- **Apply what you read**
- A) Retype everything in the Ticonderoga passage from "While they served" down to "of their adversaries.".
- B) Answer these questions from the Ticonderoga passage:
(i) What fruits were served at breakfast, and where were they from?
(ii) Why has Mr. Pell sought to buy the lands around Ticonderoga?
(iii) Who constructed the Germain redoubt, and in what year?
- C) Summarize the Ticonderoga passage in two sentences.

- **Passage shown**

---*---

While they served us with a well-ordered breakfast—there were even fruits from California and Florida in aromatic wine—our hosts and the parents of our hosts spoke to us of that France that they know and love, of Cartier, of Roberval, of Champlain, “father of the aborigines,” of the missionaries, of Frontenac, of Vaudreuil and of Montcalm. These names lived again and those of their adversaries.
We learned that Mr. Pell has sought to buy all the lands around Ticonderoga where the French and English fought, so that no one shall build a hotel there and lessen the sacred character of this landscape. Is it not a fine stroke, and does he belong by chance to this “material civilization,” of which they have made in respect to Americans so much reproach, so much hard compliment? We go out of the house; we cross the field, and, the ground falling away a little, we are in front of a square fortress of stone, protected by ditches. The proprietors have restored it, but the great part of these old stones are truly stones of war, and the black rafters of the chambers have become brown by the smoke of pipes which were lighted in the hard winter of this climate by the lost and almost abandoned children of the regiments of France.
One thinks of the reproaches which they would have made to the news brought by the Indians, to the wind which howled, to the snow storm.... The fort is decorated in our honor. On its front, a bronze plaque bears this inscription: “Germain redoubt constructed by captain Germain, régiment des Gardes de la Reine, in 1758, by order of the marquis de Montcalm, in command of the fortress of Carillon.”

---*---

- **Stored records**

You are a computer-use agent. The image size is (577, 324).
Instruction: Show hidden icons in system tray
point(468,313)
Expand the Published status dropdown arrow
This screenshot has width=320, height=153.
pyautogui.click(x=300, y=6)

---*---

- **Task responses**
- A)
While they served us with a well-ordered breakfast—there were even fruits from California and Florida in aromatic wine—our hosts and the parents of our hosts spoke to us of that France that they know and love, of Cartier, of Roberval, of Champlain, “father of the aborigines,” of the missionaries, of Frontenac, of Vaudreuil and of Montcalm. These names lived again and those of their adversaries.

- B)
(i) Fruits from California and Florida, served in aromatic wine.
(ii) So that no one shall build a hotel there and lessen the sacred character of the landscape.
(iii) Captain Germain, in 1758.

- C) Over breakfast, the hosts and their parents spoke of the France they know and love, naming figures such as Cartier, Champlain, Frontenac and Montcalm, and the visitors learned that Mr. Pell has sought to buy the lands around Ticonderoga so that no hotel would be built there. The visitors then crossed a field to a restored square stone fortress, decorated in their honor, whose bronze plaque states that captain Germain built it in 1758 by order of the marquis de Montcalm.